**Exercise:**
From the line containing "How do I perform: Click" to the final line of the entries, copy each line exactly. Pictures stay out.

Records from a dataset
=======

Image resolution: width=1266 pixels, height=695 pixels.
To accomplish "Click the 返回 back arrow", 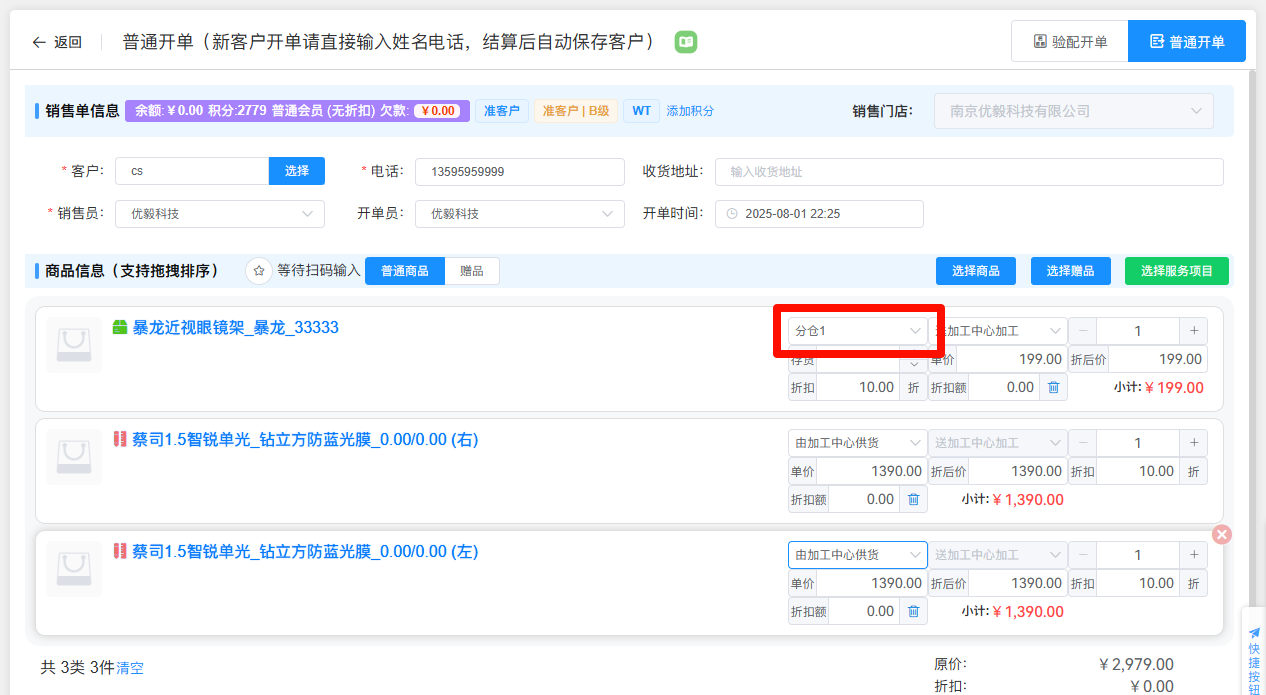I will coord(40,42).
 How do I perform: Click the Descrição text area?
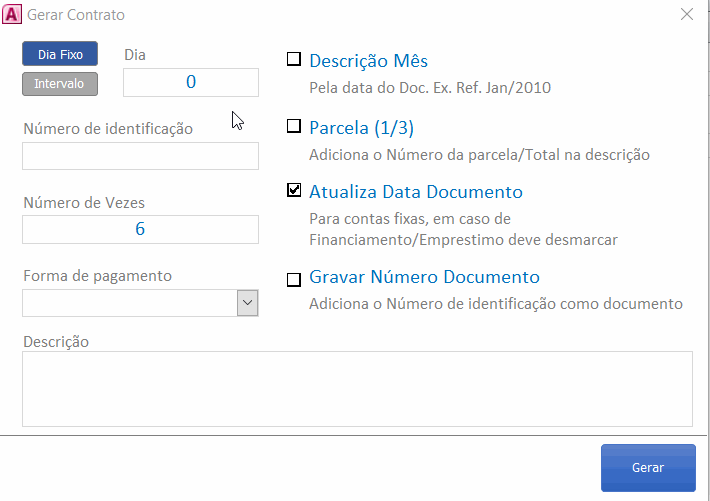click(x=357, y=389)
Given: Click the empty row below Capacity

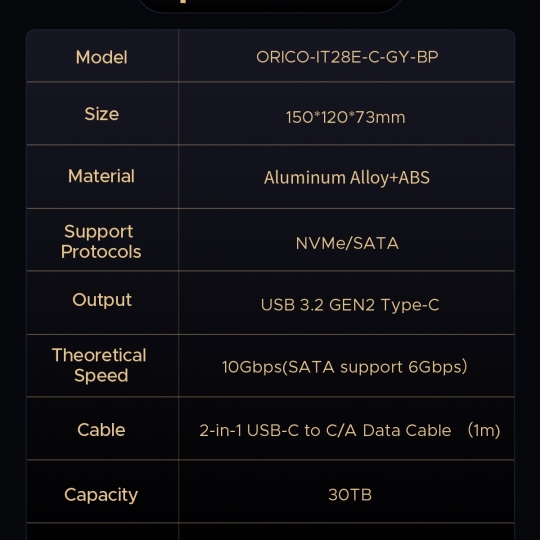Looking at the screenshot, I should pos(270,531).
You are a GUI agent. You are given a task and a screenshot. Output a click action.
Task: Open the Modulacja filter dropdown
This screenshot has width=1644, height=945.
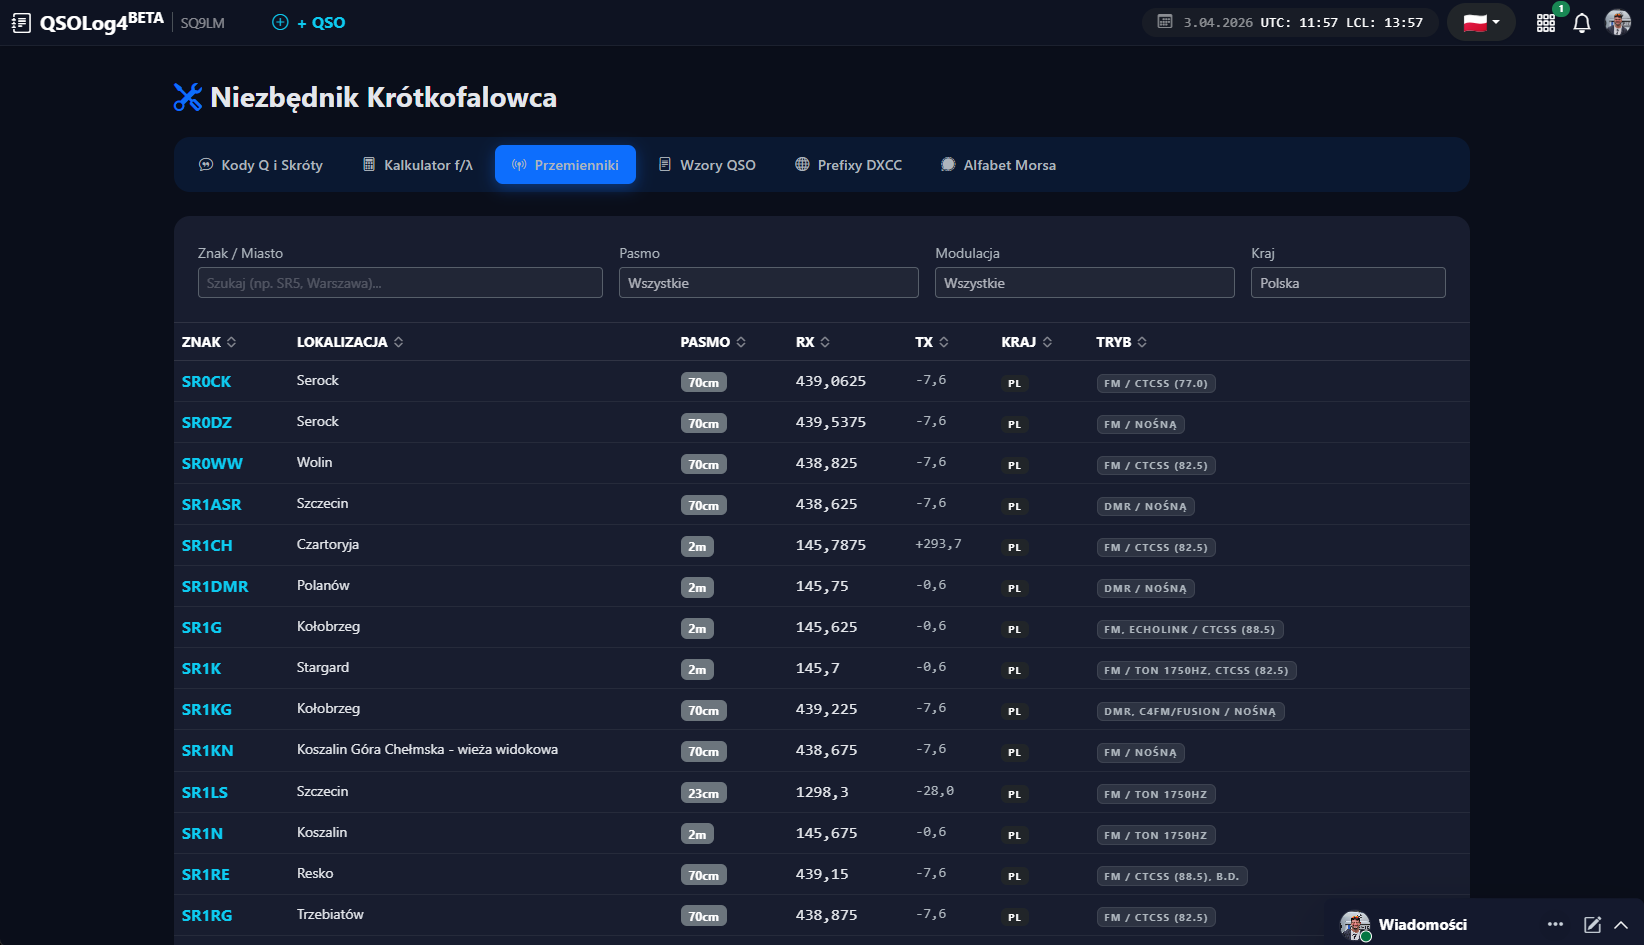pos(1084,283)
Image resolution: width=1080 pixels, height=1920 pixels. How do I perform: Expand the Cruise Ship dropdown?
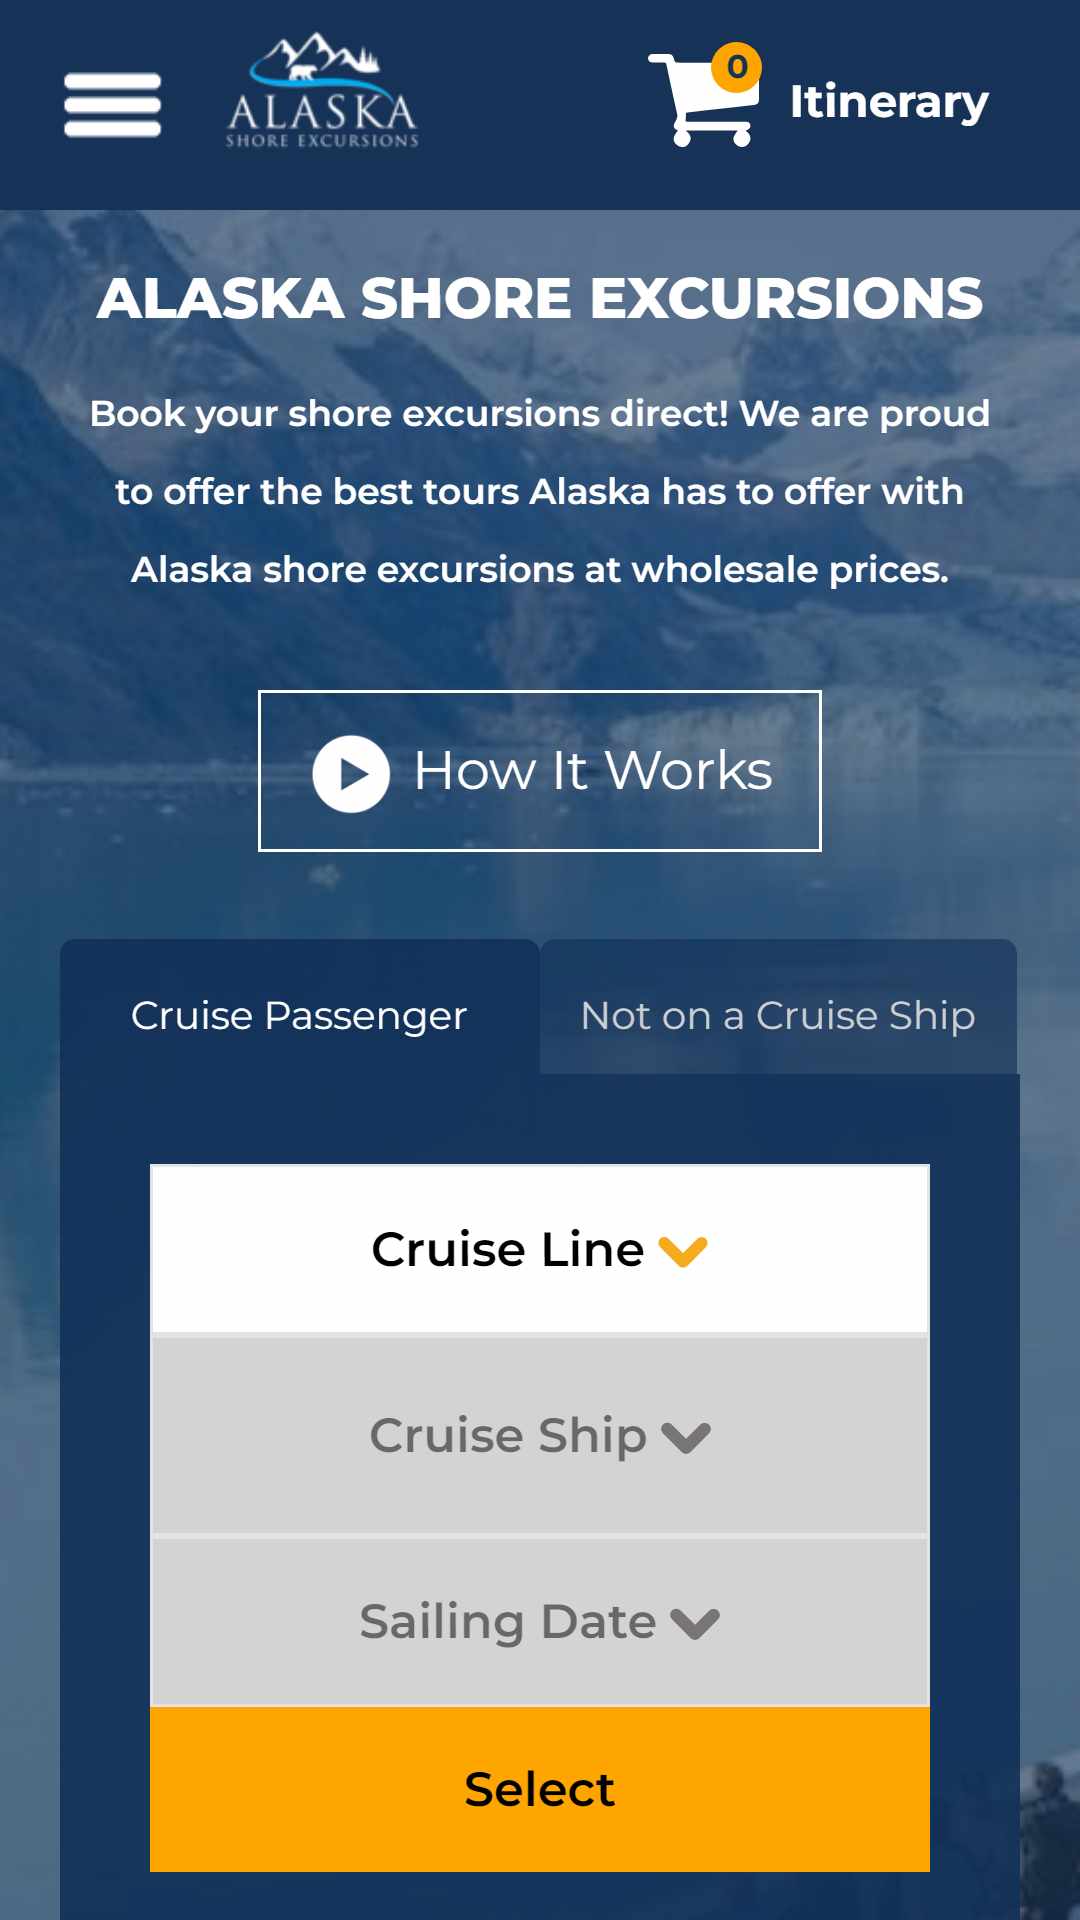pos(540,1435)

=======

**Task solution:**
 How do I perform: Click the Descrição text area?
click(x=357, y=389)
Given: Click the empty row below Capacity

Looking at the screenshot, I should pos(270,531).
You are a GUI agent. You are given a task and a screenshot. Output a click action.
Task: Open the Modulacja filter dropdown
This screenshot has width=1644, height=945.
pos(1084,283)
Image resolution: width=1080 pixels, height=1920 pixels. How do I perform: Expand the Cruise Ship dropdown?
pos(540,1435)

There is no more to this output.